**提示文**

--

抗生物質の種類と適応疾患

2025.07.06

抗生物質は、細菌感染症の治療に使われる薬で、多くの種類があり、それぞれ効果を発揮する細菌や適応疾患が異なります。以下に代表的な抗生物質の種類とその適応疾患を一覧で示します。更に詳しくお知りになりたい方は抗生物質の用法・用量についてまとめていますので合わせてご覧ください。

抗生物質の主な分類と適応疾患

分類(系統名)

代表的な薬剤

主な適応疾患

特徴

ペニシリン系

アモキシシリン(AMPC)、アンピシリン

咽頭炎、扁桃炎、中耳炎、肺炎、梅毒など

古くから使われている。細胞壁合成阻害。

--

**課題のねらい**
抗生物質の種類と適応疾患についての文章から、「抗生物質の種類と適応疾患」から「すので合わせてご覧ください。」までの部分を一字も変えずに書き出しなさい。

--

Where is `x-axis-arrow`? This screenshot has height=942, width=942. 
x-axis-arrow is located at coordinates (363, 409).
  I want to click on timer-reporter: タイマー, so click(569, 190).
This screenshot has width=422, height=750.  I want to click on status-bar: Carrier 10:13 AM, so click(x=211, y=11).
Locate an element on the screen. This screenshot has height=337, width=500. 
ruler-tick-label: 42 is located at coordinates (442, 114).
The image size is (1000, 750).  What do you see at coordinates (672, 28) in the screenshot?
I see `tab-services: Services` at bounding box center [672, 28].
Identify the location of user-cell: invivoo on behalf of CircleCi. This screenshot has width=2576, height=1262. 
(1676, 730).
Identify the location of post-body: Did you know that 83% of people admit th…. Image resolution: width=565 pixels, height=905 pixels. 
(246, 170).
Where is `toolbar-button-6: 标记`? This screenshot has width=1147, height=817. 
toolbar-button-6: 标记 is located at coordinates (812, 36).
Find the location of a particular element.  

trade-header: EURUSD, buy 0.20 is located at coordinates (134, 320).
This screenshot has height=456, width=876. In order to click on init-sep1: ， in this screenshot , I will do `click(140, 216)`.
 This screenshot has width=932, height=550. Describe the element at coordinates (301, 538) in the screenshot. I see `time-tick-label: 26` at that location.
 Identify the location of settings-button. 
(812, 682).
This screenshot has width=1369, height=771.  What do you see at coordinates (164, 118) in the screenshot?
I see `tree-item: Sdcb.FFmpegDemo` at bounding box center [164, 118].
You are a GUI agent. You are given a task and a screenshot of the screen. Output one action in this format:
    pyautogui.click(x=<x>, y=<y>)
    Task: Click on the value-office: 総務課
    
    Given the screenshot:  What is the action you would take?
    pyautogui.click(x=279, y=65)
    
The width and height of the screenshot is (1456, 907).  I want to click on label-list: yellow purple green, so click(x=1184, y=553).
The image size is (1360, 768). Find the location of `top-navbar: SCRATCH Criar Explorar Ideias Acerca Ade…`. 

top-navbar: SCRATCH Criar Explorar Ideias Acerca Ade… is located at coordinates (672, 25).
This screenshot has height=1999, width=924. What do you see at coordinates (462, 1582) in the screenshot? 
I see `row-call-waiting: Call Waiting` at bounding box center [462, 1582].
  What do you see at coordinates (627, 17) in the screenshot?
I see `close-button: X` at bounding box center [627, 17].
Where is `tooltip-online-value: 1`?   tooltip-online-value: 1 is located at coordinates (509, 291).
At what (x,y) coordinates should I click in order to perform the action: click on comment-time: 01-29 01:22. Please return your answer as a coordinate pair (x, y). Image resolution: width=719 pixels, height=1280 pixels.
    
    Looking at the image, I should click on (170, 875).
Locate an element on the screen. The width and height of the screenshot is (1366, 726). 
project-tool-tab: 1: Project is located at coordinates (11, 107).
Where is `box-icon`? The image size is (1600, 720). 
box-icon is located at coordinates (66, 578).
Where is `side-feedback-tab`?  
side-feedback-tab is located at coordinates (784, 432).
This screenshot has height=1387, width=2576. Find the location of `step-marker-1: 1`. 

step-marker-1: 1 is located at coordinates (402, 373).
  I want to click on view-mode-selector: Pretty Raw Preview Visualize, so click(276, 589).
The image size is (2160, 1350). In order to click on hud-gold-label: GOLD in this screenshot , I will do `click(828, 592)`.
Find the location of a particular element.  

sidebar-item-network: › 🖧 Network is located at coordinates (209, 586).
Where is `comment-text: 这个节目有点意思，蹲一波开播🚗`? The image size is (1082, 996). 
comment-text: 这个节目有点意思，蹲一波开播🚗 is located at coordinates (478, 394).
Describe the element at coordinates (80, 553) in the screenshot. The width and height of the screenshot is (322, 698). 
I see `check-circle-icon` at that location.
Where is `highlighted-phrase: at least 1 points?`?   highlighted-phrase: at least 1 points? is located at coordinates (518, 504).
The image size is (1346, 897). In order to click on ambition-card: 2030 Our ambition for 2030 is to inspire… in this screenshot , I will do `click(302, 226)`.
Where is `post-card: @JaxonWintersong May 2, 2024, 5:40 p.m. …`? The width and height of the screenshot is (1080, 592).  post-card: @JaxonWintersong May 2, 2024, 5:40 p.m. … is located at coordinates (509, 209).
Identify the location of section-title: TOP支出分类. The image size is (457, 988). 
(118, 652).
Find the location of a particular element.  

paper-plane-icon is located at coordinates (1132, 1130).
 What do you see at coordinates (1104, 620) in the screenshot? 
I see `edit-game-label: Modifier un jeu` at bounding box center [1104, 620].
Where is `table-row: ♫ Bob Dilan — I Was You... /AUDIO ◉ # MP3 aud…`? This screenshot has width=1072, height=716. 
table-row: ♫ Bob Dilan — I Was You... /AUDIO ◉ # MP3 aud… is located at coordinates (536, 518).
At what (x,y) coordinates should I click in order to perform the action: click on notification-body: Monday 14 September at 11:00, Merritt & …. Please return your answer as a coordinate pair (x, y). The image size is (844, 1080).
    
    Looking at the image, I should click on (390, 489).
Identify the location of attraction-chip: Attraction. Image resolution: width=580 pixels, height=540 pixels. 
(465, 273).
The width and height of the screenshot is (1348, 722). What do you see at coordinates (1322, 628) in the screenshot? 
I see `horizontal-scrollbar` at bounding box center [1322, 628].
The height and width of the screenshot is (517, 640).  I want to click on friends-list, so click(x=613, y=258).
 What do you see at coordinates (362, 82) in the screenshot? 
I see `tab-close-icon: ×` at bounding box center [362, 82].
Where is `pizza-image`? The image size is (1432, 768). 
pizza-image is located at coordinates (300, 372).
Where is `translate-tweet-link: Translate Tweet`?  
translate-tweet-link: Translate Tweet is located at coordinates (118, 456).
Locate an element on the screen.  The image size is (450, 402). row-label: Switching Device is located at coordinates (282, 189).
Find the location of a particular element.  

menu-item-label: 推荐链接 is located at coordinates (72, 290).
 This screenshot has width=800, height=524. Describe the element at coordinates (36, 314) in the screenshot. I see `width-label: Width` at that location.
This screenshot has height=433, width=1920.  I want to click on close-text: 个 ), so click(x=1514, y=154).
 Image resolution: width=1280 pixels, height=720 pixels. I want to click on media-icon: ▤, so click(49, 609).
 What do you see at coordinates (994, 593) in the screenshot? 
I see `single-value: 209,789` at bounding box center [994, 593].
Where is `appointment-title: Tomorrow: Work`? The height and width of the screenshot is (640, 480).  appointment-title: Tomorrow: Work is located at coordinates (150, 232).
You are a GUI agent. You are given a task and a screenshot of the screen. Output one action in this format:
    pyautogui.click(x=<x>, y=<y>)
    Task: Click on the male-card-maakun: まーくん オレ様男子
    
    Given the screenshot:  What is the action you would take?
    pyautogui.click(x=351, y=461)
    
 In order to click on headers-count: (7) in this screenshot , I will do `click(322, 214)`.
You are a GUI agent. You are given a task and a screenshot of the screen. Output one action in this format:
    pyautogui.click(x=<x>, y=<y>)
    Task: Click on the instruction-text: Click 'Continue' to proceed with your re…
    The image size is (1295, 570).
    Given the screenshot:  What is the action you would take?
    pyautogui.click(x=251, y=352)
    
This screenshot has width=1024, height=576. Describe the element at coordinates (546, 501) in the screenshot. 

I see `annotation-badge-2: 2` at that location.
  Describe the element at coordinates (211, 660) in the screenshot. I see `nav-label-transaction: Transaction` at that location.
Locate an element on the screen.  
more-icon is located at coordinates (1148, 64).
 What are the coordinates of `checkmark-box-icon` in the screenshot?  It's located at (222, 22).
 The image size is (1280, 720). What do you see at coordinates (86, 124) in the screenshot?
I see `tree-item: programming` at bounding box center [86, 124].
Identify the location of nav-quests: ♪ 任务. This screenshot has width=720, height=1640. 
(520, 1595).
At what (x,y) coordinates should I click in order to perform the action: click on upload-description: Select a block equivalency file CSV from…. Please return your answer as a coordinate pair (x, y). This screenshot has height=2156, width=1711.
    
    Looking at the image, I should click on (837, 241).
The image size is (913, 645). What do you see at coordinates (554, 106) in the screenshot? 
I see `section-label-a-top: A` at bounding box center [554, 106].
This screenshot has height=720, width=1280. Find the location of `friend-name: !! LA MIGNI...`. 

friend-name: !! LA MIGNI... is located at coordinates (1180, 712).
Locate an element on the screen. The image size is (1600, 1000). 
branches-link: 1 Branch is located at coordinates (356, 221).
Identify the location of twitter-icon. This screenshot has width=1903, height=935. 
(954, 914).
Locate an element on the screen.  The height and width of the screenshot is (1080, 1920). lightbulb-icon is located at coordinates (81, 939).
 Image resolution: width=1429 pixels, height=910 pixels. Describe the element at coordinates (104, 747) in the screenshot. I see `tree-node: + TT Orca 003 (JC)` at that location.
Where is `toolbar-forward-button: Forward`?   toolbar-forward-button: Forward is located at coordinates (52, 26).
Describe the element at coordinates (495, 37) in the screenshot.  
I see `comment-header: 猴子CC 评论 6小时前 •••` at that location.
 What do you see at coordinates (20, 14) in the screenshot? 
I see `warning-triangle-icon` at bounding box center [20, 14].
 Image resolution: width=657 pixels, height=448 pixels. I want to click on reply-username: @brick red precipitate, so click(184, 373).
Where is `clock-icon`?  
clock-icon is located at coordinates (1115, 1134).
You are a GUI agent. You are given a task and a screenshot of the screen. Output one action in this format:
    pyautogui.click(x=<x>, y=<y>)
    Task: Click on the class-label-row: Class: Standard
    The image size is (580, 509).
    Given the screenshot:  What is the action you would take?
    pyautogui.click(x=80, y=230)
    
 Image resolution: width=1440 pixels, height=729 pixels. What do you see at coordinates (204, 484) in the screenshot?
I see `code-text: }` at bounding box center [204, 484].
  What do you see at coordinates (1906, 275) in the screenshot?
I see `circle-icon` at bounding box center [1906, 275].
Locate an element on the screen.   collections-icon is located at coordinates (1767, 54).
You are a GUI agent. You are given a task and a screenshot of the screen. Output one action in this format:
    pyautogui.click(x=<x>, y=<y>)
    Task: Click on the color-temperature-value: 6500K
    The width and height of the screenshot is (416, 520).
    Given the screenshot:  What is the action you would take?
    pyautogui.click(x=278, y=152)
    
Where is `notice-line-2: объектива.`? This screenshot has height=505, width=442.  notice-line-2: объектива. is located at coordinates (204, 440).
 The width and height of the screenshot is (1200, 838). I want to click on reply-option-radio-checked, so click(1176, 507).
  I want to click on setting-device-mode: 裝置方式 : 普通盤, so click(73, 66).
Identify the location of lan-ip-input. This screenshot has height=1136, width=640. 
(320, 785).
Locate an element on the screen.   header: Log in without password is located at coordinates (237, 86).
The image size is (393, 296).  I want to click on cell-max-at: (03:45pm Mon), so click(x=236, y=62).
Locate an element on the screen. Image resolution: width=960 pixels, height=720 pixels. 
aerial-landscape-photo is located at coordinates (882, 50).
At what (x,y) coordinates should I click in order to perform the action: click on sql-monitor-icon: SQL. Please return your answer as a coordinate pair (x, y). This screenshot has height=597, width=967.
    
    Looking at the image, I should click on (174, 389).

--

**練習問題の解答**
抗生物質の種類と適応疾患

2025.07.06

抗生物質は、細菌感染症の治療に使われる薬で、多くの種類があり、それぞれ効果を発揮する細菌や適応疾患が異なります。以下に代表的な抗生物質の種類とその適応疾患を一覧で示します。更に詳しくお知りになりたい方は抗生物質の用法・用量についてまとめていますので合わせてご覧ください。